Burial ground, Letterfrack, Co. Galway
Co. Galway |
Burial Grounds
At the edge of the Connemara village of Letterfrack, a small enclosed graveyard holds the remains of seventy-eight boys, marked not by conventional headstones but by heart-shaped stones set on stone slabs.
The effect is quiet and deliberate, the individual markers giving each burial a specificity that administrative records rarely do. Sixty-one of those boys died at the industrial school that once stood nearby, run by the Christian Brothers.
The graveyard opened around 1890 and is closely bound to the history of Letterfrack Industrial School, one of the Irish institutions later examined in detail by the Ryan Commission, which documented decades of physical and sexual abuse of children in State-funded reformatories and industrial schools. Industrial schools were residential institutions, funded by the State and run largely by religious orders, which housed children deemed neglected, destitute, or beyond parental control.
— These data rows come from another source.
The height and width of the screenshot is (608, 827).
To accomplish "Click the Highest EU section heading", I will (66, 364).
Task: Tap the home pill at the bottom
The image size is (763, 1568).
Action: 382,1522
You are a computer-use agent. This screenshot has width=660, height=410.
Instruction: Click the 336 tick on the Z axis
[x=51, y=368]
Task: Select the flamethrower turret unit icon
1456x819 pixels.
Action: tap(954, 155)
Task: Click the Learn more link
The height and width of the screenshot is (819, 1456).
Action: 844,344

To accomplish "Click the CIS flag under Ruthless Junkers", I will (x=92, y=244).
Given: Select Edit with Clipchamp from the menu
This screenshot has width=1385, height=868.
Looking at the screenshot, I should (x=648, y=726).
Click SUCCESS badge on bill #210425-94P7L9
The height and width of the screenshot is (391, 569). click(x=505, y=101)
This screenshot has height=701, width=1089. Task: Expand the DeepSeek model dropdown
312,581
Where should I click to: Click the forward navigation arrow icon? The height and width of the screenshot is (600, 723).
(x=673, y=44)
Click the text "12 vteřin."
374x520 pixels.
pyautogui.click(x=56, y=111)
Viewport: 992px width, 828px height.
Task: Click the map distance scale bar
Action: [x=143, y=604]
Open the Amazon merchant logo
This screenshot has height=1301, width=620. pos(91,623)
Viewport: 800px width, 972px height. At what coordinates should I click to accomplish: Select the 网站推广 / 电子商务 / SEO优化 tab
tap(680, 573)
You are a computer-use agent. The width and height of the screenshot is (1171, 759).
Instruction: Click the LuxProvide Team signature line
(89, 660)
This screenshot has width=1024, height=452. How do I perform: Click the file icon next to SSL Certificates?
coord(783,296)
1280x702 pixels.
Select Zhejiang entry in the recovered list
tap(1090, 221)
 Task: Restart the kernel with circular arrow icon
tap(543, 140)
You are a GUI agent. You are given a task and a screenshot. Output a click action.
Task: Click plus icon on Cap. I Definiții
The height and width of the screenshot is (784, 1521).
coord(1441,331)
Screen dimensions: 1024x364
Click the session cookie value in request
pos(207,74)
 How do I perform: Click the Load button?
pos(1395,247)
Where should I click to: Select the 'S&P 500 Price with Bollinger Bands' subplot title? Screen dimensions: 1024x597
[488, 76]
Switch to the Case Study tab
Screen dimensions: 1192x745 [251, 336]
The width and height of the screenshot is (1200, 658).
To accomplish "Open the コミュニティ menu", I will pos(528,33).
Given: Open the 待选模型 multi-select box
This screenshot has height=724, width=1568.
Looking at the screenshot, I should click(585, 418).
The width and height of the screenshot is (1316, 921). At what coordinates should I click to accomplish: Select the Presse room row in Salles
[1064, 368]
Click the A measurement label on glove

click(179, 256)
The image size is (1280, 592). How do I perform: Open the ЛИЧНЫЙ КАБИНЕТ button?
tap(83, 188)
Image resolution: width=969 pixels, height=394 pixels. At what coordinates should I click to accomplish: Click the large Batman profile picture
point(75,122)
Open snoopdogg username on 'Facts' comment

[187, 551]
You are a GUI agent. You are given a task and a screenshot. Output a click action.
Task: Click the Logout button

Boys could be committed from a young age and were often kept until their mid-teens, receiving little formal education while performing agricultural and domestic labour. The graveyard was later restored as an act of remembrance, and a white concrete cross in its north-west section carries inscribed limestone plaques listing the names of those who died at the school, along with a prayer.
The site is enclosed by a low rubble stone wall with rendered gate piers and wrought-iron gates, and a pebbled pathway descends from the graveyard to the road, where a second matching boundary wall and gate mark the lower entrance. The names on the limestone plaques are the most arresting thing here, making legible what institutional records long kept obscure.